The scholar of English literature Christopher Vaccaro, in The J. R. R. Tolkien Encyclopedia, writes that Frodo and Sam's relationship "fits neatly into the discourse of friendship expressed by homosexual men until the mid-twentieth century." He notes that the feminist scholar Brenda Partridge and the scholar of English Anna Smol discuss a continuum of "nongenital tactile intimacy between men" which in his view "makes permeable the culturally determined boundaries coding some friendships as heterosexual and others as homosexual". Smol looks at the substantial body of homoerotic fan fiction written, mainly by heterosexual women, in response to The Lord of the Rings. She comments that "For a book that is supposed to be devoid of adult sexuality, The Lord of the Rings has always elicited strong reactions focusing on sex. The male intimacy that Tolkien describes, particularly the relationship between Frodo and Sam, often has an unsettling effect on readers whose reactions may range from dissatisfaction to erotic excitement", adding that neither reaction is often informed by knowledge of the friendly British First World War officer-batman relationship.
Critics such as Partridge, Esther Saxey and Marion Zimmer Bradley have stated that the relationship of Frodo and Sam is friendly and intimate, but not necessarily homosexual. The scholar of culture Daniel Allington examines critical analysis of fan slash fiction about Frodo and Sam's relationship, writing that fans' discussions of such fiction must not be assumed to be simple reports of beliefs, when they are "complex rhetorical manoeuvres" within that culture.

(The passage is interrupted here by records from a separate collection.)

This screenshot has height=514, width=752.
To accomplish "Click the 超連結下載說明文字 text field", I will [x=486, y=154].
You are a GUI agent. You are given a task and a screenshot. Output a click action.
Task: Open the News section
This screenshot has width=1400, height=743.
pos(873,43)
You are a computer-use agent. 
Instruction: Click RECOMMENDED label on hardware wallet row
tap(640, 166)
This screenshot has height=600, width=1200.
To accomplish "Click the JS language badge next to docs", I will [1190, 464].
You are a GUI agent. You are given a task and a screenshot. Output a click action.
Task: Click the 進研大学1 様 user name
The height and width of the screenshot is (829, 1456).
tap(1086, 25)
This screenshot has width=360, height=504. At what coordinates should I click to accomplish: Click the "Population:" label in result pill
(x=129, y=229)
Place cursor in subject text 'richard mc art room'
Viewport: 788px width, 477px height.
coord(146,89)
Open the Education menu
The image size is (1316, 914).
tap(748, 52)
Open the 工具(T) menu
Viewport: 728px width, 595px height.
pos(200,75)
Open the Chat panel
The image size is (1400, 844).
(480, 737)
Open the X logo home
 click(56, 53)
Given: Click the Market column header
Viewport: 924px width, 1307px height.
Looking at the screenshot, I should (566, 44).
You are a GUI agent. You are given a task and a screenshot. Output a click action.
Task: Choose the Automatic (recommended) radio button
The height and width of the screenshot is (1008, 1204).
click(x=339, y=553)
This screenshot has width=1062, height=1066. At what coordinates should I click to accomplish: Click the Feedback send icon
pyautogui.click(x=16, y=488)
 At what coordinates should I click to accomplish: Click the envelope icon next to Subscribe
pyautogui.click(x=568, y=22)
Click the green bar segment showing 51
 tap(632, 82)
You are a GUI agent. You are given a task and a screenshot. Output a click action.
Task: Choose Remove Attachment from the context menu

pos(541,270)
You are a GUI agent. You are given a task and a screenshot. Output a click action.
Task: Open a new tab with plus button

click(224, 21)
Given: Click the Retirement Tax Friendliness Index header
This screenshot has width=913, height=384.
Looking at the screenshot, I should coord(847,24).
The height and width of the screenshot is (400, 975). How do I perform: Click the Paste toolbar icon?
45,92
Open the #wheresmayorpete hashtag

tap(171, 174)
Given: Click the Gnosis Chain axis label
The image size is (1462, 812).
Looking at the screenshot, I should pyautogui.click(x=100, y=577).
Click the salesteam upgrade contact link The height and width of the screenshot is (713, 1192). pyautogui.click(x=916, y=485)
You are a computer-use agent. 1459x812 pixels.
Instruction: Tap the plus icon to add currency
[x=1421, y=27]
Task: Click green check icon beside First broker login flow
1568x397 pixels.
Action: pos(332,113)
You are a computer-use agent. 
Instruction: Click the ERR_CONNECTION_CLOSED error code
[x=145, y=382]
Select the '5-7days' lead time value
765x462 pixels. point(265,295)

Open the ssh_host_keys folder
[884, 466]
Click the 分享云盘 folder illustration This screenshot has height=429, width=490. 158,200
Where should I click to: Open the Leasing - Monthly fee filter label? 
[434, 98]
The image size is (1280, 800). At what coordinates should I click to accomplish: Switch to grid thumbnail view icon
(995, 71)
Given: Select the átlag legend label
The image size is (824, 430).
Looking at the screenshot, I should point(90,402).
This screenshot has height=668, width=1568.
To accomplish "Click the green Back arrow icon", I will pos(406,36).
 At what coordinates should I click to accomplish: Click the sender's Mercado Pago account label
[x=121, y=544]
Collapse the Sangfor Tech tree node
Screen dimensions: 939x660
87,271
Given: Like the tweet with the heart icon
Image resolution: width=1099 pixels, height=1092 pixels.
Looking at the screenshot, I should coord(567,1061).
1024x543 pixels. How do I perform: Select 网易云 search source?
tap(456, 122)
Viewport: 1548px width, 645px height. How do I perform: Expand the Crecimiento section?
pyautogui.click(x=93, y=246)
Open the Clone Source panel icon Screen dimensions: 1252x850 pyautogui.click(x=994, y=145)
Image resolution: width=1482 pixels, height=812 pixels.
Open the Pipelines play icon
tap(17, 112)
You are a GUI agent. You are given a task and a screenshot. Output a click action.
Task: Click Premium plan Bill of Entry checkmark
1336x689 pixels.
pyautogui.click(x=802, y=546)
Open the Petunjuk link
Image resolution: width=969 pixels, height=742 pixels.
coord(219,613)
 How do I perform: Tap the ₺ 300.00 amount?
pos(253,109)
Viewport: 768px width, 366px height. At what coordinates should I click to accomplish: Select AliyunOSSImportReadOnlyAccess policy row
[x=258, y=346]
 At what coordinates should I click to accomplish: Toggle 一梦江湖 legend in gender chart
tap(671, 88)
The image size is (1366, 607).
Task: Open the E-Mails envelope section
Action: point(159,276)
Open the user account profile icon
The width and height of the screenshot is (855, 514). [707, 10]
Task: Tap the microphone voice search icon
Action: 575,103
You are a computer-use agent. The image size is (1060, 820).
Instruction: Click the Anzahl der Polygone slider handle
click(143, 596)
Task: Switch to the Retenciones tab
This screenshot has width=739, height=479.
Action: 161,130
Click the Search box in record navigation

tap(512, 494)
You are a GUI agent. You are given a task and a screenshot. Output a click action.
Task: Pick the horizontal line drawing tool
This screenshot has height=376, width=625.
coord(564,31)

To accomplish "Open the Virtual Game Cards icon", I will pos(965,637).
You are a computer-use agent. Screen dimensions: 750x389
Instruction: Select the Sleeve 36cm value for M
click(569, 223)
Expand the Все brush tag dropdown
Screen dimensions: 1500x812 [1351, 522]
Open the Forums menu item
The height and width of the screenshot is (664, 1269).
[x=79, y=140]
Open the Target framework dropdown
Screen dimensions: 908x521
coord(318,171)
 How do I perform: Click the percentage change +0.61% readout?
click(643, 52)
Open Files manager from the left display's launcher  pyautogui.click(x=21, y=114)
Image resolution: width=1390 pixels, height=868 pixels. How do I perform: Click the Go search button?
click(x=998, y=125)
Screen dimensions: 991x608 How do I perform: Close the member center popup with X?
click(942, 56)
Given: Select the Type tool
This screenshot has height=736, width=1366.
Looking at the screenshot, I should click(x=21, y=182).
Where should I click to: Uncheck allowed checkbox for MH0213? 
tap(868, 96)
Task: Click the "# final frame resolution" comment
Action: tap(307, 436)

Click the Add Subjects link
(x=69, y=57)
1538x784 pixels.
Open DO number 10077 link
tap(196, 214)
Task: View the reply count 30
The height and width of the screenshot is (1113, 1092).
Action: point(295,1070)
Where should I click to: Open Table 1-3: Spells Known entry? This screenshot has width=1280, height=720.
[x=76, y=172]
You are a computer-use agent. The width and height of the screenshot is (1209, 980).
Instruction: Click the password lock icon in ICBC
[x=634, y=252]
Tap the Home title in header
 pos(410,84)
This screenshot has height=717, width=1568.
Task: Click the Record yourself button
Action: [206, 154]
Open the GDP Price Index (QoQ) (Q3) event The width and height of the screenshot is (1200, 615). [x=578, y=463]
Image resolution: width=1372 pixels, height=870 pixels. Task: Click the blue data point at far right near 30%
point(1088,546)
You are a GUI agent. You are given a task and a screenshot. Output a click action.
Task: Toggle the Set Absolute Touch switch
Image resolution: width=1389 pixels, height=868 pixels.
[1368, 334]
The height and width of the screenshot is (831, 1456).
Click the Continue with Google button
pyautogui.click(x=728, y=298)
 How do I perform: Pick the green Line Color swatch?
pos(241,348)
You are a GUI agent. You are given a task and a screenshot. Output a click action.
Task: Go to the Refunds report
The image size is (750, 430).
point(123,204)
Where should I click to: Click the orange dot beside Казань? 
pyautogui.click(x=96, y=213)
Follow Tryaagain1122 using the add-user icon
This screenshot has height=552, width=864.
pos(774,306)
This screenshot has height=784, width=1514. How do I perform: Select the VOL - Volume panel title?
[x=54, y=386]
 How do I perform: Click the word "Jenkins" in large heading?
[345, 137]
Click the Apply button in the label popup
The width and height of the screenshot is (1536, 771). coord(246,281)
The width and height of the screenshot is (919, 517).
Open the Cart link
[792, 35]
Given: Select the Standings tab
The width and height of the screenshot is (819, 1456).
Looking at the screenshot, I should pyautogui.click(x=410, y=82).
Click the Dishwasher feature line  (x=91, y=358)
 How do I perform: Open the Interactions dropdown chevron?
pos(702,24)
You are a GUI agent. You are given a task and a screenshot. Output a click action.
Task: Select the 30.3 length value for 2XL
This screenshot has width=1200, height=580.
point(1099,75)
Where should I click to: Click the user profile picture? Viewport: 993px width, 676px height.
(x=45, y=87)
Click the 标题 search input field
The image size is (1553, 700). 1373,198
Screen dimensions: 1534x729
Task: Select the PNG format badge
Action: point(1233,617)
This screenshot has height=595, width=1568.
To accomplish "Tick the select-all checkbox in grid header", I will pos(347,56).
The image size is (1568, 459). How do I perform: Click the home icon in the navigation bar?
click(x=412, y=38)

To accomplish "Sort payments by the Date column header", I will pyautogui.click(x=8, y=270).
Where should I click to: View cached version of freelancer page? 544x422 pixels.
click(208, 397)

=== Idealised heroic friendship ===

The heroic friendship of Frodo and Sam has been likened to that of Achilles and Patroclus, shown here on a red-figure calyx from Vulci, c. 500 BC.

The fantasy and science fiction author Marion Zimmer Bradley wrote that Frodo and Sam have the most intense love described in the book, stating that towards the end they attain "classical 'idealized friendship'" of an emotional force like that of Achilles and Patroclus in the Iliad, or David and Jonathan in the Old Testament, "passing the love of women". Bradley writes, too, that the monstrous Gollum is bound up with Frodo and Sam in a love-hate triangle, commenting that when relationships are very strong, "hatred and love are very much akin", especially in weak people. As Frodo weakens and he and Sam grow closer, Sam "reaches an almost religious devotion and tenderness toward easing Frodo's path". Bradley calls the steady growth in intensity and diminishing distance between Frodo and Sam "surely one of the most compelling analyses of heroic friendship".

=== Homoerotic ===

The scholar of English David LaFontaine, in The Gay and Lesbian Review, writes that The Lord of the Rings achieved cult status and large sales, but was mainly excluded from literary study, partly because fantasy was despised as a genre, but partly also because of the "powerful undercurrent of same-sex love within the realm of Middle-earth". He notes that Jackson chose to make use of the gay themes in the work for his 2001–2003 Lord of the Rings film trilogy: "homoerotic desire is up there on Jackson's very large screen for all to see". In his view, Sam has an "epiphany" while he watches Frodo sleeping and says "I love him. He's like that, and sometimes [his inner light] shines through, somehow. But I love him, whether or no." This is followed, writes LaFontaine, by "scenes in which the two hobbits express their love in increasingly homoerotic terms: holding hands, sleeping huddled together, swearing eternal devotion." The scholar of literature Robin Anne Reid describes the "queer" (as opposed to purely male homosexual) Tolkien fan fiction tradition that has developed in response.

=== Tension and ambivalence ===

The scholar Olivia-Kate Burgham notes the growing intimacy between Frodo and Sam as they reach Mordor. She comments that the relationship between the two hobbits starts to cross the heteronormative boundary at the geographical boundary. The resulting tension, she writes, reflects Tolkien's ambivalence about the sexuality, which is mirrored by the sterility of the land of Mordor.